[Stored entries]
◇ ◇ ◇ ◇ ◇

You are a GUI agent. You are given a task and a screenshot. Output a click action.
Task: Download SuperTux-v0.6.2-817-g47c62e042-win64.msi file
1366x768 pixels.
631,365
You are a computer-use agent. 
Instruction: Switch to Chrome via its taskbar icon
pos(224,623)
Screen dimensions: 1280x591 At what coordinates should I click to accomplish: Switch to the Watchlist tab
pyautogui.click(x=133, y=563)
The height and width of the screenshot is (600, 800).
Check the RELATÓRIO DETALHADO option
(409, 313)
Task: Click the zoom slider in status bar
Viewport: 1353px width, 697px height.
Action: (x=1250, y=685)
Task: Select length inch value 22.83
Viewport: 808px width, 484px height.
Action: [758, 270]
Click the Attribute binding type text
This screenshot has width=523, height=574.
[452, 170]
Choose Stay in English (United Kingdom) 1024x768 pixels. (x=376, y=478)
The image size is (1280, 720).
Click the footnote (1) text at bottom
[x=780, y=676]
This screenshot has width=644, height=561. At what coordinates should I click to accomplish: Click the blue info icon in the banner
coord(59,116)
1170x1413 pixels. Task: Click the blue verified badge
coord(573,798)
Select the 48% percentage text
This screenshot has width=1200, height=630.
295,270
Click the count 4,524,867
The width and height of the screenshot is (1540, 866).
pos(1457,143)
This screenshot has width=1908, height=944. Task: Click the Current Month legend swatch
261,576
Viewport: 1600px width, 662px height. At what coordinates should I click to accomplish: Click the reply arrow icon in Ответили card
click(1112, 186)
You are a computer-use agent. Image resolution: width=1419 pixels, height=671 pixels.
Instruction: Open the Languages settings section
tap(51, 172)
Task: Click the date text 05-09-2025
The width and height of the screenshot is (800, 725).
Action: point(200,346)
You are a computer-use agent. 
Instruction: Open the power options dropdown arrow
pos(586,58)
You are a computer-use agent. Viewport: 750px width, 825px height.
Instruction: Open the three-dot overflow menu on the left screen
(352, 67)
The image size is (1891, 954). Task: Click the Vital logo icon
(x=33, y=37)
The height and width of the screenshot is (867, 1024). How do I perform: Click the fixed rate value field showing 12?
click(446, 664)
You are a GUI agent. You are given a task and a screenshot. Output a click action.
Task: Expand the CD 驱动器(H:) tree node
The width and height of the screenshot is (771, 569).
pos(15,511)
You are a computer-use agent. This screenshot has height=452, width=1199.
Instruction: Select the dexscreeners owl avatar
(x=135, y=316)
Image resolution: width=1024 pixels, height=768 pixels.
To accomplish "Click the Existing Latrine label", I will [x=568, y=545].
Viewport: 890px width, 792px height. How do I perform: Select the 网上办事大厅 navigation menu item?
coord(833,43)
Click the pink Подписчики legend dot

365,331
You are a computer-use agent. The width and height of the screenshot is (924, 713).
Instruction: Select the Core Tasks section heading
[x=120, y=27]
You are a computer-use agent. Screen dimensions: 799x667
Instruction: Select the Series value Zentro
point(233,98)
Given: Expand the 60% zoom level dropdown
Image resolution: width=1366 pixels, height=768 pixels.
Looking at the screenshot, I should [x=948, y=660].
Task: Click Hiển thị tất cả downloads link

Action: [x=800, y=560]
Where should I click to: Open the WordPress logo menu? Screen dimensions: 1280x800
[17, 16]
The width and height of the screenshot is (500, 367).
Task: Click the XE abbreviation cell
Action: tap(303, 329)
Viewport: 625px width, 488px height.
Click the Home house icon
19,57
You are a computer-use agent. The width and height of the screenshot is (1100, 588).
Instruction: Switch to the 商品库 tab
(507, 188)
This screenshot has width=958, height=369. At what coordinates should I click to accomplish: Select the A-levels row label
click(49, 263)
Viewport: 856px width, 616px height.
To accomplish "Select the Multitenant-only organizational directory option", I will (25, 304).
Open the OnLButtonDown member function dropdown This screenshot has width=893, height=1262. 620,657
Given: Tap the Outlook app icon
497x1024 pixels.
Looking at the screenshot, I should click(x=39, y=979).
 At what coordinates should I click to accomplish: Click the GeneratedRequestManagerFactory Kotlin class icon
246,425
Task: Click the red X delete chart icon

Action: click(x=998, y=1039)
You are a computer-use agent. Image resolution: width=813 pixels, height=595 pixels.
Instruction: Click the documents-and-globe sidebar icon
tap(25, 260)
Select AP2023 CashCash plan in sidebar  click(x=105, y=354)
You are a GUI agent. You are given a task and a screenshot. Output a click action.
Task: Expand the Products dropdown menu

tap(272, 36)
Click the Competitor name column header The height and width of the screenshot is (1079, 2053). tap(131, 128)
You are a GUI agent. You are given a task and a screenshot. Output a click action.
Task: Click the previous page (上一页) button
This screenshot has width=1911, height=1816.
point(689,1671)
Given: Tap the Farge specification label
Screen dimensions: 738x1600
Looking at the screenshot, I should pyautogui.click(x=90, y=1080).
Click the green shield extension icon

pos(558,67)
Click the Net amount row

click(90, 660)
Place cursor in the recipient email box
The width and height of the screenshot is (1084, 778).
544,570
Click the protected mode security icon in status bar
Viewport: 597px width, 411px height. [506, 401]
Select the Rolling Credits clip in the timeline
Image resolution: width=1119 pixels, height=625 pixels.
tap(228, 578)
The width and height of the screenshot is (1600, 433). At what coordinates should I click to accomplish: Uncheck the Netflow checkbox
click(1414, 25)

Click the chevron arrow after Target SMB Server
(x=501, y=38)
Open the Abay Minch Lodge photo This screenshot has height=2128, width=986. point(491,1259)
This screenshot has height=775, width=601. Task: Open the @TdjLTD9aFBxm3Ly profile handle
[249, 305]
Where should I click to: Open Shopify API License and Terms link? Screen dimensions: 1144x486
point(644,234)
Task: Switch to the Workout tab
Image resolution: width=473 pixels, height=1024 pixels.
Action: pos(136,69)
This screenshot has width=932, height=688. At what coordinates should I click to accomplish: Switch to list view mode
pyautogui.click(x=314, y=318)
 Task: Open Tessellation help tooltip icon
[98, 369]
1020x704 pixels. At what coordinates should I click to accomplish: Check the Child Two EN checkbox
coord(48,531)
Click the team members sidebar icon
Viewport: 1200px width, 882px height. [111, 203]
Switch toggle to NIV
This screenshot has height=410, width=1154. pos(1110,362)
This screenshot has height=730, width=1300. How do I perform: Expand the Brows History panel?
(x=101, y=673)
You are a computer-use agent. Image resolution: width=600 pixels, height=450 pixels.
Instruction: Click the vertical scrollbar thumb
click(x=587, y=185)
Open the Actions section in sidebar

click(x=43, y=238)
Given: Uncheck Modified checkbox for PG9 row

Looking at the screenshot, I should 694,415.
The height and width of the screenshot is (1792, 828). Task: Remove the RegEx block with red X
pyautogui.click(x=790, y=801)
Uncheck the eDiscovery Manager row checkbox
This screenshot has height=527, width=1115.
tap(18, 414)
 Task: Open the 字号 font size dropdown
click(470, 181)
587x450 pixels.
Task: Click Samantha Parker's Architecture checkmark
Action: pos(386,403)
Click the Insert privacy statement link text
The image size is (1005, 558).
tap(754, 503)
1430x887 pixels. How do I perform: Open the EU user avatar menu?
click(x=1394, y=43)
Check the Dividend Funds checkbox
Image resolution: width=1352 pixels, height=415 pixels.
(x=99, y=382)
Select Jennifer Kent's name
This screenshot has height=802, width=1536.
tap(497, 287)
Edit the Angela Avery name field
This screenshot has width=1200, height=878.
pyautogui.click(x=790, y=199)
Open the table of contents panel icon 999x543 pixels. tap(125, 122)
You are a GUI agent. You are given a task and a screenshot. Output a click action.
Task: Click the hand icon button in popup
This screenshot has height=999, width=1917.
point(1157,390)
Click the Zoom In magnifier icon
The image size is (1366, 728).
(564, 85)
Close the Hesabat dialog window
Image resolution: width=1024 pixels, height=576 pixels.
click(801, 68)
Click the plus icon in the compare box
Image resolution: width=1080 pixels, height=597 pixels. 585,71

◇ ◇ ◇ ◇ ◇

Task to complete
Each line, starting with the one containing "Task: Click the hand icon button in popup" and ending with the last line of the records above, should be reproduced exactly.

Your solution
Task: Click the hand icon button in popup
This screenshot has height=999, width=1917.
point(1157,390)
Click the Zoom In magnifier icon
The image size is (1366, 728).
(564, 85)
Close the Hesabat dialog window
Image resolution: width=1024 pixels, height=576 pixels.
click(801, 68)
Click the plus icon in the compare box
Image resolution: width=1080 pixels, height=597 pixels. 585,71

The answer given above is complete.